**Saved entries:**
........
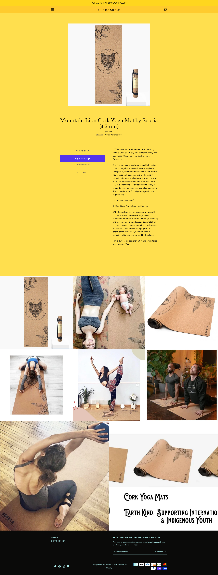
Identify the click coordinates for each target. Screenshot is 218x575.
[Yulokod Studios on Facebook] (51, 566)
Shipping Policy (58, 541)
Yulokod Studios (109, 9)
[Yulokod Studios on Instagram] (64, 566)
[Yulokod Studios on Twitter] (55, 566)
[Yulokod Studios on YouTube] (68, 566)
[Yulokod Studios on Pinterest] (59, 566)
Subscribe (159, 552)
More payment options (82, 164)
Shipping (99, 135)
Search (54, 537)
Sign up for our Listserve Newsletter (136, 537)
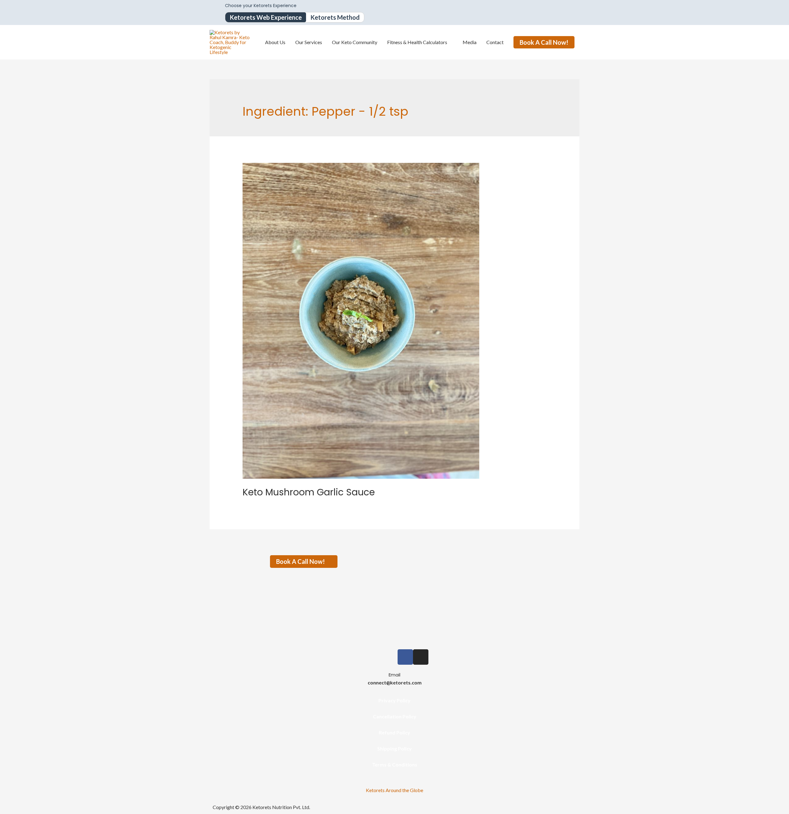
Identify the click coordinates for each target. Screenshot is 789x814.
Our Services (308, 42)
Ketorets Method (335, 17)
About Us (275, 42)
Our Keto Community (354, 42)
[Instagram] (420, 657)
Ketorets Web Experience (266, 17)
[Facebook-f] (405, 657)
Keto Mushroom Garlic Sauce (309, 492)
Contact (495, 42)
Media (469, 42)
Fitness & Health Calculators (417, 42)
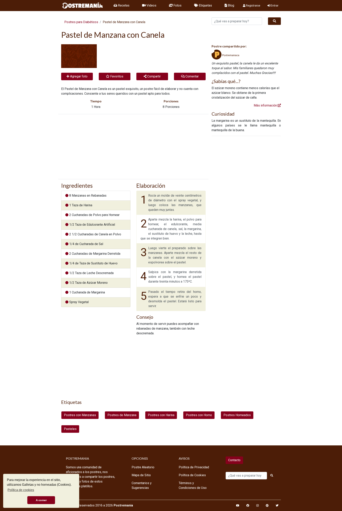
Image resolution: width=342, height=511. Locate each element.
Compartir (153, 76)
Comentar (192, 76)
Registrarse (252, 5)
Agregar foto (78, 76)
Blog (230, 5)
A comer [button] (41, 500)
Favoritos (116, 76)
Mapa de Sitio (141, 475)
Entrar (274, 5)
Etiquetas (205, 5)
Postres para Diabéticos (81, 22)
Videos (151, 5)
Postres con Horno (199, 415)
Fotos (177, 5)
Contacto (234, 460)
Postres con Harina (161, 415)
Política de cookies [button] (21, 490)
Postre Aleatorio (143, 467)
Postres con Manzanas (80, 415)
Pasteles (70, 429)
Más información (266, 105)
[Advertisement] (133, 146)
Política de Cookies (192, 475)
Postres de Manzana (121, 415)
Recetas (123, 5)
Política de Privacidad (194, 467)
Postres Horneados (237, 415)
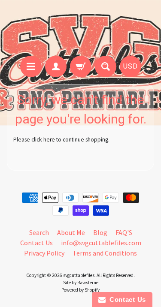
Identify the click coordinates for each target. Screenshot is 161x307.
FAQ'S (123, 232)
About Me (71, 232)
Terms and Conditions (105, 253)
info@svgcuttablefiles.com (101, 242)
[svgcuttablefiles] (80, 29)
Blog (100, 232)
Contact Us (36, 242)
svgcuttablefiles (78, 275)
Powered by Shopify (80, 290)
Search (39, 232)
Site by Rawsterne (80, 283)
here (49, 139)
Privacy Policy (44, 253)
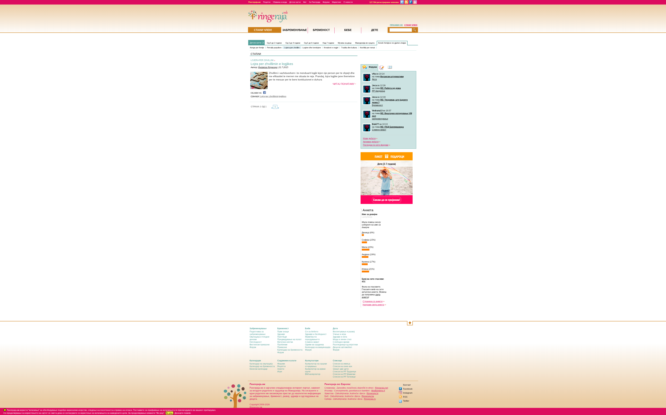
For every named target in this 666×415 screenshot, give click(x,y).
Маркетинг (336, 2)
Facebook (407, 389)
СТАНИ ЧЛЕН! (410, 25)
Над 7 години (328, 43)
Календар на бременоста (289, 350)
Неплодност (256, 342)
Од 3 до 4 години (292, 43)
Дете (374, 79)
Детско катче (295, 2)
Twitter (406, 401)
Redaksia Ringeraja (267, 67)
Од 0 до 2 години (274, 43)
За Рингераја (314, 2)
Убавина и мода (280, 2)
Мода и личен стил (342, 339)
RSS (405, 397)
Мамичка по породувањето (312, 338)
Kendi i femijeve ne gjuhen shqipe (392, 43)
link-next (278, 108)
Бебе (348, 29)
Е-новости (348, 2)
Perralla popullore (274, 48)
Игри (279, 371)
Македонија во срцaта (364, 43)
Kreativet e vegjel (331, 48)
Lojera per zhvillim (292, 48)
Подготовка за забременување (258, 332)
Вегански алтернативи (392, 76)
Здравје (281, 334)
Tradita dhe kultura (349, 48)
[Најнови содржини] (389, 67)
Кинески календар (258, 369)
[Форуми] (364, 67)
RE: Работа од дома (390, 88)
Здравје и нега (340, 337)
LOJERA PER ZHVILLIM (262, 60)
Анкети (280, 369)
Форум (253, 347)
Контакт (407, 385)
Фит (304, 2)
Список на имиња (341, 364)
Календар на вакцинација (317, 347)
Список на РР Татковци (344, 377)
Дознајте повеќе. (183, 413)
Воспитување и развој (344, 331)
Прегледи (282, 337)
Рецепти (266, 2)
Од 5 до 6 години (311, 43)
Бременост (377, 105)
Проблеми (282, 344)
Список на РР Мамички (344, 374)
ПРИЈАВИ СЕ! (396, 25)
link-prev (271, 108)
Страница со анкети (373, 301)
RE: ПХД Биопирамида (392, 127)
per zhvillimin (271, 96)
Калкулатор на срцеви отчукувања (316, 365)
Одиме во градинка (314, 344)
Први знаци (283, 331)
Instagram (407, 393)
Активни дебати (371, 142)
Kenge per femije (257, 48)
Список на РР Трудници (344, 371)
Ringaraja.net (381, 388)
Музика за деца (344, 43)
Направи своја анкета (373, 304)
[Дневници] (381, 67)
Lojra (262, 96)
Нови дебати (369, 138)
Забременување (380, 119)
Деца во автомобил (342, 347)
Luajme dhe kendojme (311, 48)
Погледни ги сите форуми (375, 145)
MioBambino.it (378, 390)
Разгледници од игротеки (345, 344)
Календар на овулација (261, 364)
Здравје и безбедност (316, 334)
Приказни (282, 347)
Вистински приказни (260, 344)
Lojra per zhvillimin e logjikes (272, 64)
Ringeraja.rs (370, 399)
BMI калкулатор (312, 374)
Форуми (326, 2)
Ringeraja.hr (372, 393)
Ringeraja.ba (368, 396)
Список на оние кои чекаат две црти (342, 367)
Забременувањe (294, 29)
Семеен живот (379, 130)
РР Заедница (378, 91)
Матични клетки (285, 342)
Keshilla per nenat (367, 48)
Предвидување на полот (289, 339)
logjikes (282, 96)
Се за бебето (311, 331)
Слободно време (341, 342)
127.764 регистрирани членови (384, 2)
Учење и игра (339, 334)
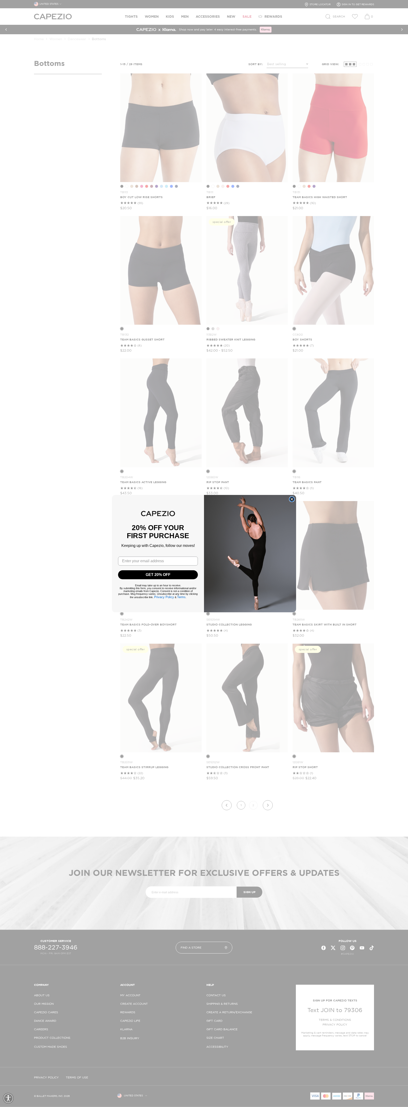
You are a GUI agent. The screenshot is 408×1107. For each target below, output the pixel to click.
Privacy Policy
........
**Objective:** Collect every row above that contains the string "Facebook", treating uppercase and lowercase letters as distinct, and copy each such row in full.

**Answer to this exercise:**
[Yulokod Studios on Facebook] (51, 566)
[Facebook-f] (405, 657)
Facebook (407, 389)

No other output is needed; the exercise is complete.